2019 China Securities Cup World AI Open

Uberdude · #1

This week was this AI competition. The final is today and tomorrow, FineArt has a 2-0 lead vs Golaxy. I think LeelaZero lost in the semi-final to Golaxy. There is commentary on the AGA twitch hosted by xhu, at the moment with Ohashi Hirofumi 6p commentating. Schedule at https://www.reddit.com/r/baduk/comments ... 019_china/. Here's the 2nd game with LZ following along, FineArt is black, won by resign.

Bill Spight · #2

LZ reckons that White's (Golaxy's) counterhane loses 4% (712 playouts) versus LZ's winrate evaluation at :b71:

, while the hanging connection in the center gains 1% (982 playouts) versus the same estimate. Does this 5% difference reflect Golaxy's error as a player, or LZ's error as an analyst at fewer than 1k playouts? (Or both? The two are not mutually exclusive, OC.

)

Bill Spight · #3

Maybe the fault, dear Brutus, lies in our bots, not in ourselves. Or rather, in our use of our bots for analysis. See below.

White 308: LZ estimates White winning chances at 75% (405 playouts).
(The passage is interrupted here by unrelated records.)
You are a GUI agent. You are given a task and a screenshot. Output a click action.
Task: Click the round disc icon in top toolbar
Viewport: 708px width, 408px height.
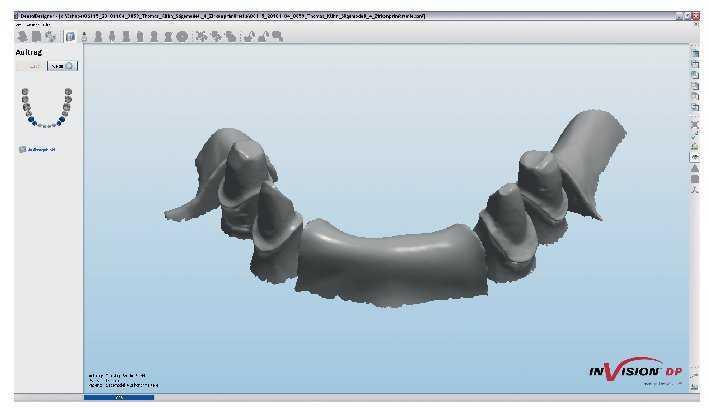coord(182,37)
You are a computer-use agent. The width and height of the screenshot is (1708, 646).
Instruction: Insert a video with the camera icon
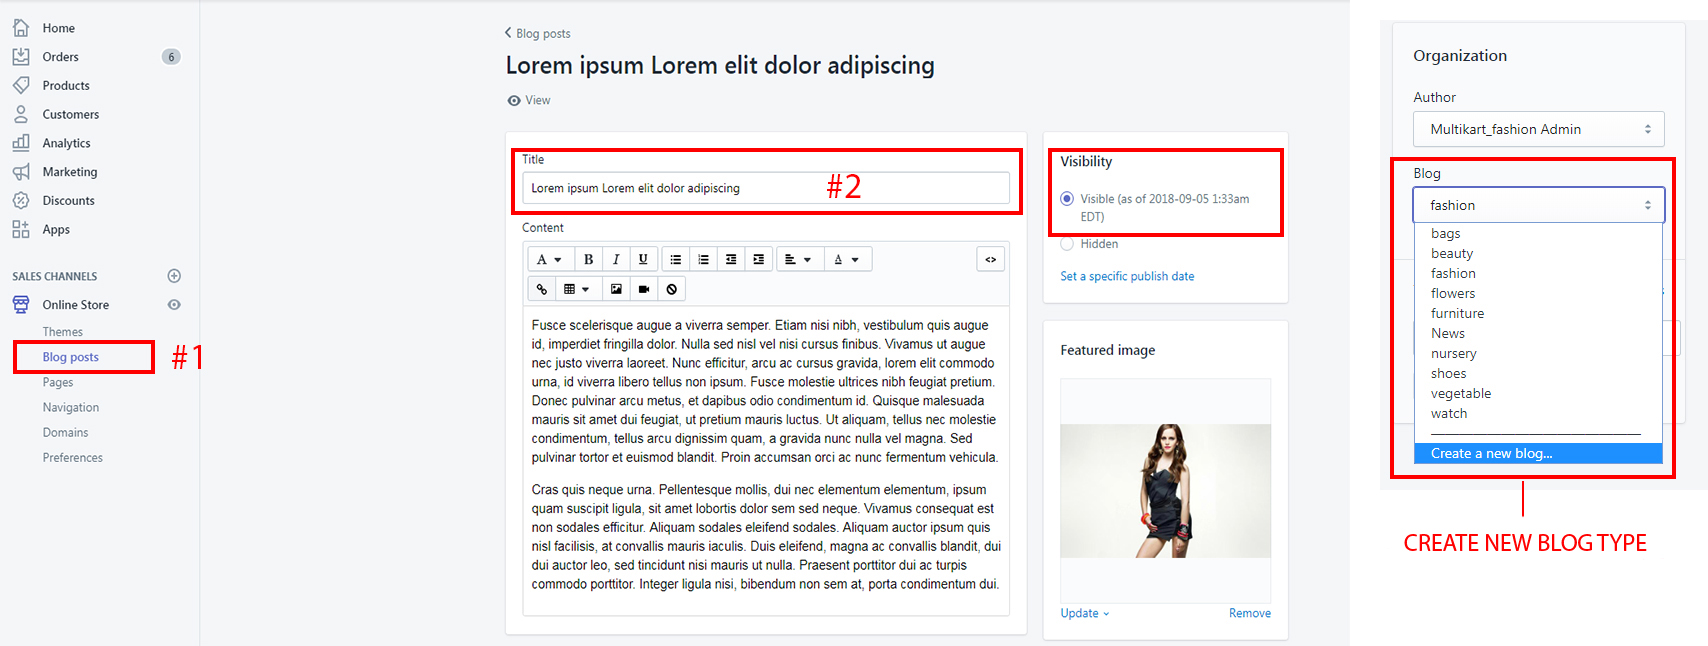pyautogui.click(x=644, y=290)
Black 309: makes the obvious (to humans) response. LZ now estimates White's winning chances to be 10½% worse, only 64½%.

Did LZ not see that reply? Surely it did, but misevaluated its significance. Or is misevaluating the current position. Or both.
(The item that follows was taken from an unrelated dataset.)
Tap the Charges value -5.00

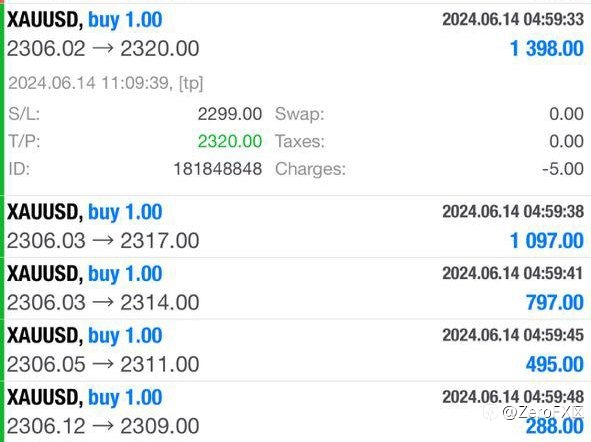(563, 169)
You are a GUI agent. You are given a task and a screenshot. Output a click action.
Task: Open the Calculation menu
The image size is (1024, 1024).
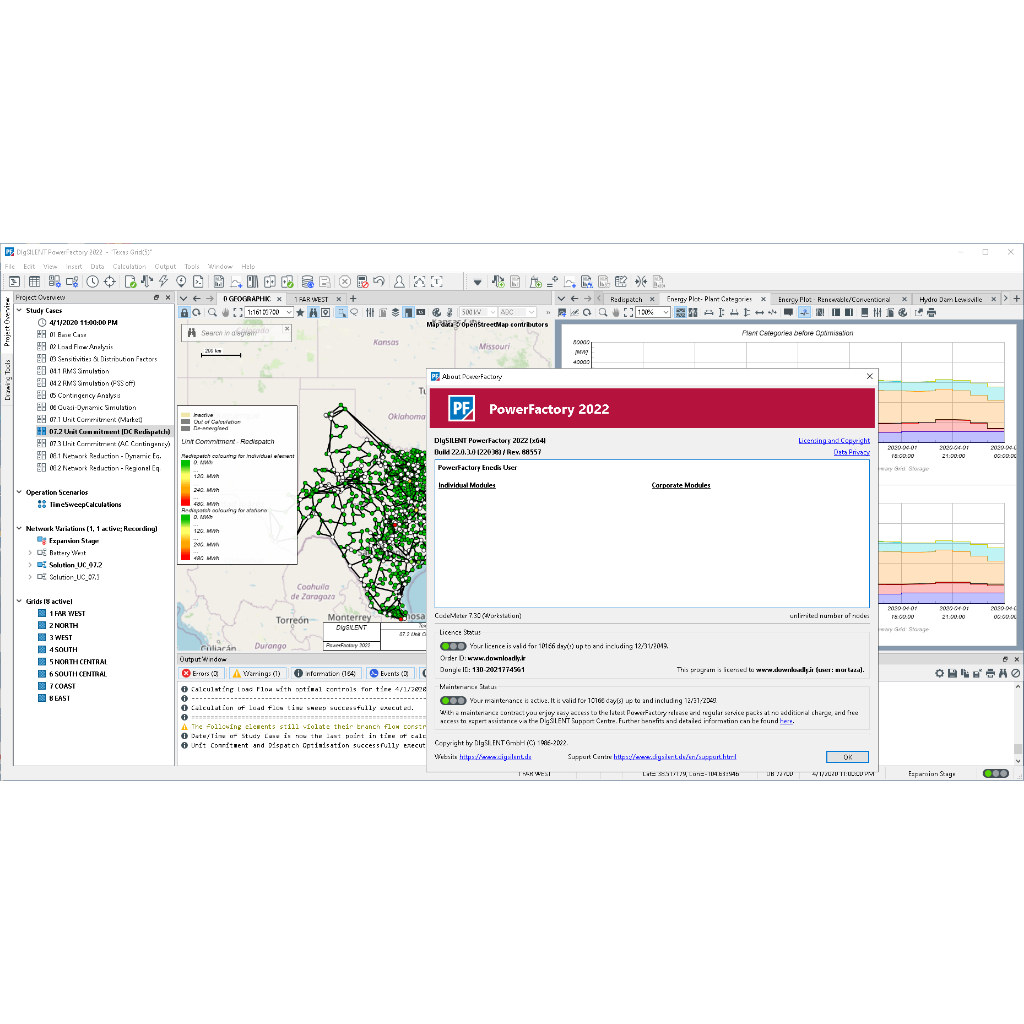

White 310: Golaxy plays a throw-in atari, which caters to a mistake by Black. According to LZ it loses 21½% (64 playouts), reducing White's chances of winning to 43%. :shock:

Really? (No, not really, with only 64 playouts.

)

Black 311: Fine Art makes the obvious capture of the throw-in stone, thereby losing 16% (313 playouts), to give it only a 40% chance of winning the game. According to LZ.
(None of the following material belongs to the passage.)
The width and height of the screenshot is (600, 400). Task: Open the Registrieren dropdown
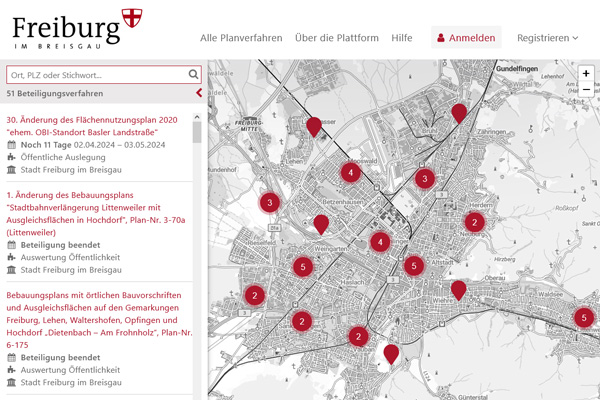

White 312: This is the theoretically largest play, gaining (on average) 1¾ pt. by area scoring. The alternative is to fill the ko in the bottom right, gaining on average 1⅔ pt.

Black 313: Nutso, by human standards. There is nothing to lose, and everything to gain, by taking the ko with sente instead of forcing White to fill the ko. Still, only an inaccuracy. According to LZ it gains 8½% (330 playouts) to make Black the slight favorite.

Edit: Perhaps I should not say nutso. It is true that Black loses nothing, either in theory or practice, by taking the ko. However, if Black takes the ko and White connects the dame, White is komaster of the remaining ko, and Black should fill it instead of playing the gote on the left side. Whether Black should answer White's ko threat at D-08 is not exactly obvious. If Black does answer and runs out of ko threats, then Black should play as FineArt did and play the "nutso" move before taking the gote on the left side to prevent White from getting the last dame and winning by ½ pt.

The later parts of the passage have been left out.